Trois jours sur cinq consacrés aux négociations OMC. Peter Mandelson, le nouveau commissaire européen au Commerce, a tenu à marquer les esprits : sa première priorité est la négociation de l’accord de libre échange débattu dans le cadre du cycle de Doha. Il a d’ailleurs souligné son « engagement pour le multilatéralisme », lors d’une conférence parlementaire sur l’OMC, tenue à Bruxelles le 24 novembre.
Une réforme des pratiques
« Tout le monde doit avoir le sentiment qu’il gagne quelque chose », a-t-il plaidé, devant les eurodéputés, appelant de ses vœux un « programme équilibré et ambitieux » pour la suite des négociations.

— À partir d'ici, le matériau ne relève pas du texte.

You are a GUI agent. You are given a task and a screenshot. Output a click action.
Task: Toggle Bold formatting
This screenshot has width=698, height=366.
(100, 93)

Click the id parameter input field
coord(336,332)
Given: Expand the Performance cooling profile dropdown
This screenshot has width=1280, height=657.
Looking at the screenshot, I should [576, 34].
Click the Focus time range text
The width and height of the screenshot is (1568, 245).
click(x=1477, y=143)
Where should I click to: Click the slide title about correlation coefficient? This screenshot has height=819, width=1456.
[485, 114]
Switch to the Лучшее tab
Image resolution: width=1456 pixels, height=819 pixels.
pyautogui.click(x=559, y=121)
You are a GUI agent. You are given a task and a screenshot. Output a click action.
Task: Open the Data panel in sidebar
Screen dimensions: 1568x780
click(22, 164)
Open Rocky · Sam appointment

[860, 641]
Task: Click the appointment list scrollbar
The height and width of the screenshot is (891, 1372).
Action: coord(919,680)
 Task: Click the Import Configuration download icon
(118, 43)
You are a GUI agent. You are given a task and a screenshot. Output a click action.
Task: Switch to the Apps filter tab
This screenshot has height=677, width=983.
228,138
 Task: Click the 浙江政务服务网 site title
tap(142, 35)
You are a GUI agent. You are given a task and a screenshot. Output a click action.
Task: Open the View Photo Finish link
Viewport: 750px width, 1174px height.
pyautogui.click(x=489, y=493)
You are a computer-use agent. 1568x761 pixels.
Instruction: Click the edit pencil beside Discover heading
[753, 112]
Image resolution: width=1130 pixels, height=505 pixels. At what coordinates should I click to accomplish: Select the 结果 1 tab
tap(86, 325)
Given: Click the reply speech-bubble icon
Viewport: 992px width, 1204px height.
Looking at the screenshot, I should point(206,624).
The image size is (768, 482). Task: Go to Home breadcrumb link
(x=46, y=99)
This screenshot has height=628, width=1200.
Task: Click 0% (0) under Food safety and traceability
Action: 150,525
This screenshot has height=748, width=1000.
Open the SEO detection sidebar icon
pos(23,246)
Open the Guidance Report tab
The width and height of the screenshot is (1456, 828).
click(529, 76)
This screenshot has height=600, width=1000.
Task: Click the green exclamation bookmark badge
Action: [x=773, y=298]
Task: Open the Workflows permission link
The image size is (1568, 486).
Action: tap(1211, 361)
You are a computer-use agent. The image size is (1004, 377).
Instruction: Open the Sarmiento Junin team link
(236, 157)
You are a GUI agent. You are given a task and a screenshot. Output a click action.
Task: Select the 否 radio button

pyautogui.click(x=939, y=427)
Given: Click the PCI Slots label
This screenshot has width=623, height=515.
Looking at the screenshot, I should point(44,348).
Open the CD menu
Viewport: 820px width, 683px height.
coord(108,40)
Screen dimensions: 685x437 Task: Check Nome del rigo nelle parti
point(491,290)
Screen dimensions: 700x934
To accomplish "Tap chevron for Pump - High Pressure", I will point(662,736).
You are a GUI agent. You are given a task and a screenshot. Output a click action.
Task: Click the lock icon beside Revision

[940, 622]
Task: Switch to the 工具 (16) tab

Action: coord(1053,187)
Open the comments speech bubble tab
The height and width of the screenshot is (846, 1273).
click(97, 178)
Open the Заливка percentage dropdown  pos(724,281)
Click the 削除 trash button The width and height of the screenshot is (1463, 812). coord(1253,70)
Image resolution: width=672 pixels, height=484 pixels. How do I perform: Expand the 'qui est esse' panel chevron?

S’il avoue devoir encore « approfondir » sa réflexion sur l’OMC, son premier souci devrait être la réforme des pratiques en vigueur au sein de l’Organisation mondiale du commerce. Il faut trouver « des alternatives aux grandes plénières et mieux gérer les ministérielles», défend-t-il, mais aussi « faire participer plus pleinement les petits pays aux capacités limitées et créer un groupe consultatif entre les ministérielles ».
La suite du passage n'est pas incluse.